VAN - Tutsakların başlattığı açlık grevi eylemi yarın 200’üncü gününe girecek. Van’da yaşayan kadınlar, demokratik kesimlere çağrıda bulunarak, tutsakların taleplerini tüm toplum için daha yüksek sesle dillendirmek gerektiğini vurguladı. 

Devam eden açlık grevini ve tecridi Van’da yaşayan yurttaşlarla, siyasetçilerle ve Sivil Toplum Örgütü (STÖ) temsilcileri ile JINNEWS'e  konuştular. PKK Lideri Abdullah Öcalan üzerindeki ağırlaştırılmış tecrit koşullarının kaldırılması ve cezaevlerinde artarak devam eden hak ihlallerine karşı 27 Kasım 2020 tarihinde PKK’li ve PAJK’lı tutsakların başlattığı süresiz-dönüşümlü açlık grevi yarın 200 gününe giriyor. Açlık grevi taleplerine ilişkin hükümet yetkilileri ve Adalet Bakanlığı tek bir açıklama dahi yapmazken, Türkiye ve birçok dünya kentinde konuya ilişkin eylem ve etkinlikler sürüyor.
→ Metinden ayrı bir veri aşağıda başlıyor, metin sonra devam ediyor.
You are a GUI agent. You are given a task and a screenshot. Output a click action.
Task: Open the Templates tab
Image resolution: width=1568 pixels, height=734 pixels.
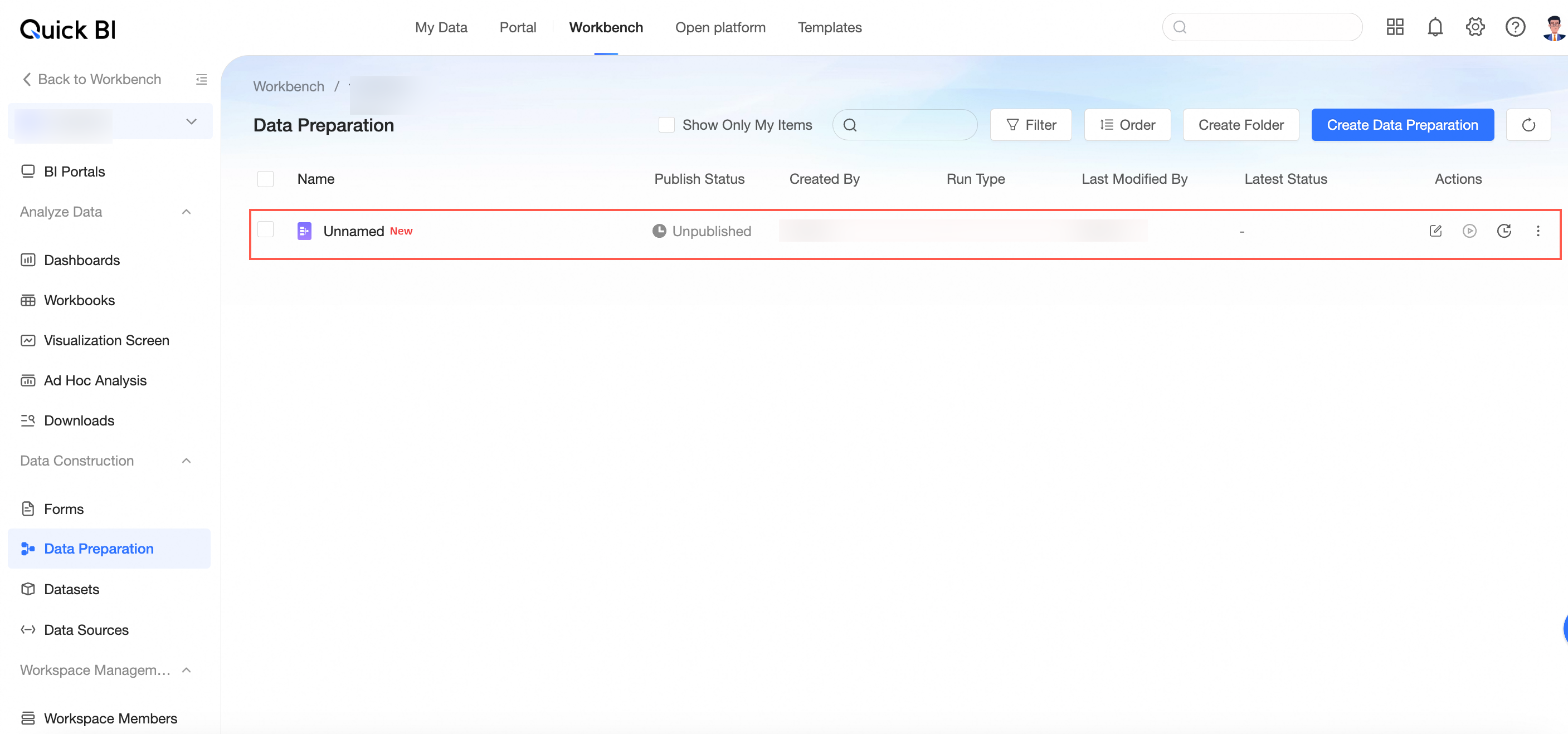point(829,27)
Kürt sorunun artık barışçıl yöntemlerle çözülmesi gerektiğine vurgu yapan yurttaşlardan Necla Tartan, açlık grevlerinin taleplerinin karşılanmasını istedi.“Artık savaş son bulsun” sözleriyle tepki gösteren Necla, “ AKP iktidarının Kürtler üzerindeki baskıları ortada. Herkes bu zulmü görüyor. Tüm kadınlara, annelere çağrımdır; zulme karşı sesimizi daha gür çıkaralım. Açlık grevlerini sonlandıralım” dedi.
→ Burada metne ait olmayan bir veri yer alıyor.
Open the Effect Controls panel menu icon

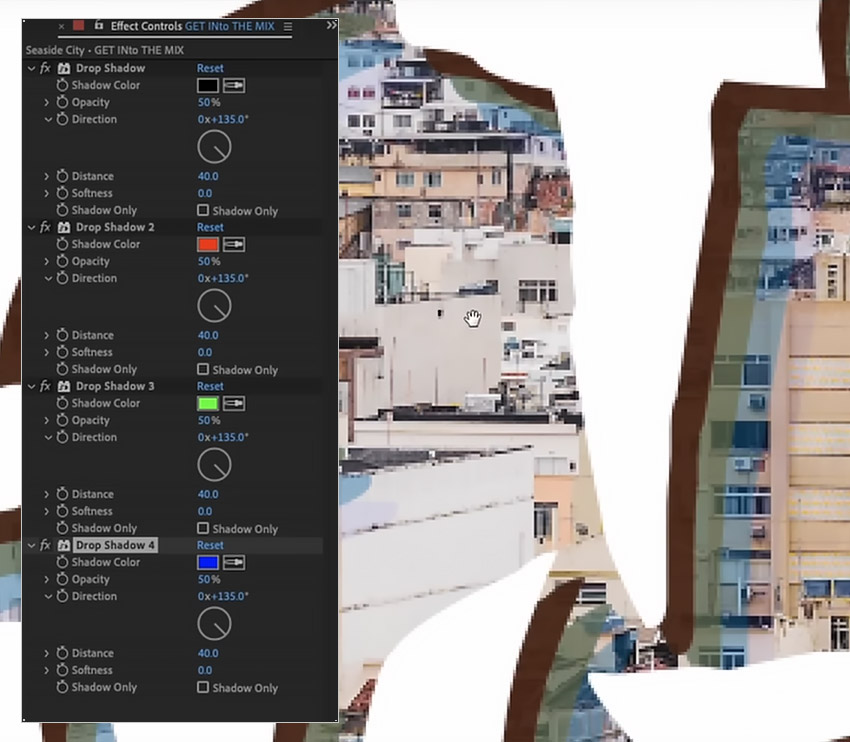[x=288, y=26]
‘Tutsakların talepleri taleplerimizdir’

Vicdan sahibi olan herkesin açlık grevlerine karşı tepki göstermesi gerektiğini belirten Tutuklu ve Hükümlü Aileleriyle Yardımlaşma ve Dayanışma Derneği (TUHAY-DER) Van üyesi Edibe Babur, tüm kurumları, yetkilileri açlık grevleri için duyarlı davranmaya davet ederek, “Önceki dönemlerdeki açlık grevlerinin sonuçları ortada. Birçok cenaze çıktı. Bir kez daha açlık grevlerinin ölümle sonuçlanmasını istemiyoruz. Taleplerin bir an önce karşılanmasını istiyoruz. Adaletsizliğe, hukuksuzluğa karşı durmak, buna tepki göstermek insanidir. Tutsakların talepleri hepimizin talepleridir” ifadelerini kullandı.  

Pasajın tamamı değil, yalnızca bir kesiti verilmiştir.